The Long Game: From New Grad to Deputy CTO
Applied Intuition's Deputy CTO Malhar Patel on building a career by staying long enough to make a real difference.
Over his seven years at Applied Intuition, Malhar Patel has held many different roles. His main takeaway, simply put, is that you should stay long enough to make a difference. Malhar sat down with Applied Intuition’s co-founders, CEO Qasar Younis and CTO Peter Ludwig, to talk about his learnings scaling the company and going from a new grad to the Deputy CTO.
While studying electrical engineering and computer science at UC Berkeley, Malhar worked across a wide range of technical domains, from large-scale data infrastructure to reinforcement learning to space technologies to drones. When it came time to choose a direction, autonomy and robotics won.
"Who wouldn't want to see construction equipment or mining equipment do something cool?" he said. "Who wouldn't want to see autonomous vehicles on the road?”
After graduating, he joined Applied Intuition in 2019, when the company was just a small group of engineers. He's been here ever since.
Over the last seven years, Malhar has worn many hats. He led infrastructure and built the data and ML platform that powers Applied Intuition's autonomy programs globally. In the early days, "proper" functions for things like recruiting, finance, and customer relationships didn’t really exist, so he helped there too.

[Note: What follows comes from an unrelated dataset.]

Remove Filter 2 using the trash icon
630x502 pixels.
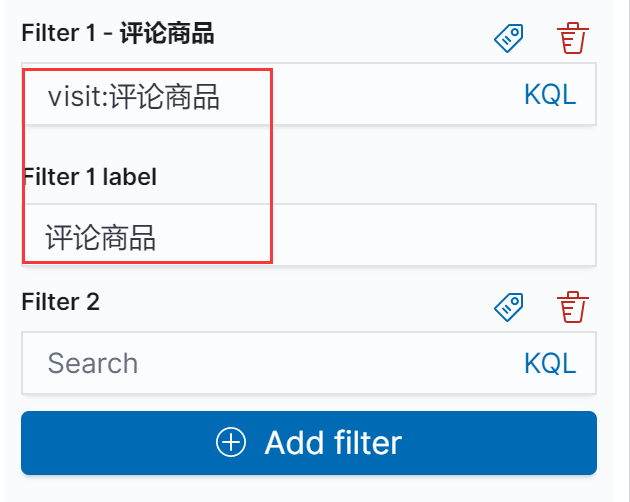pyautogui.click(x=573, y=307)
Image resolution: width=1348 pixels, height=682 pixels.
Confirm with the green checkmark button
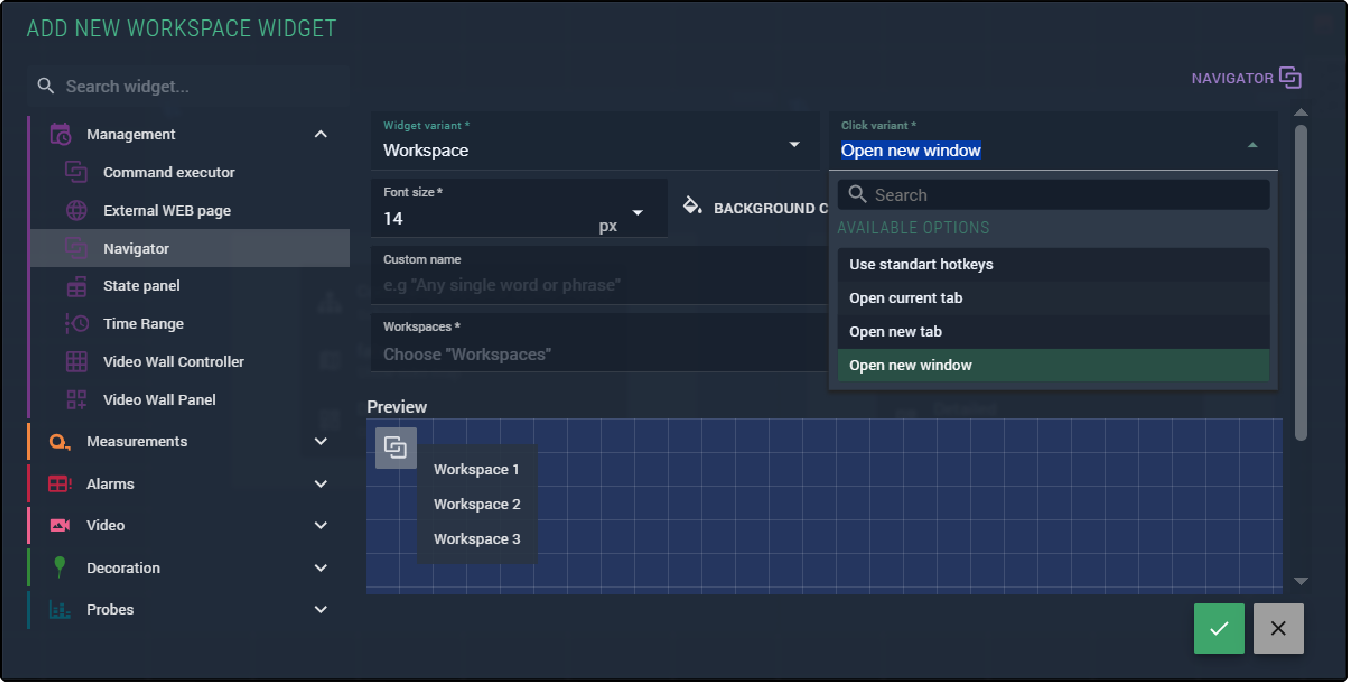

He even built our first RL environments then and trained our initial models. Today, he’s the Deputy CTO.
"Every year I've been here, I felt like I didn't know anything the prior year," he said. That kind of learning is possible only if you stay long enough for it to accumulate. For Malhar, the math on frequent job-hopping doesn't really work out: three months winding down, six months ramping back up, and you're out the door just as the real leverage kicks in. "Two to three years is the time you've now understood what's going on. You've started making real contributions. You're now trusted to do bigger and bigger things. And then you restart that whole process."
Malhar isn't prescriptive about tenure for its own sake. When drawn to a new opportunity, his first question is simple: Are you being pushed away from what you have, or being genuinely pulled toward something new?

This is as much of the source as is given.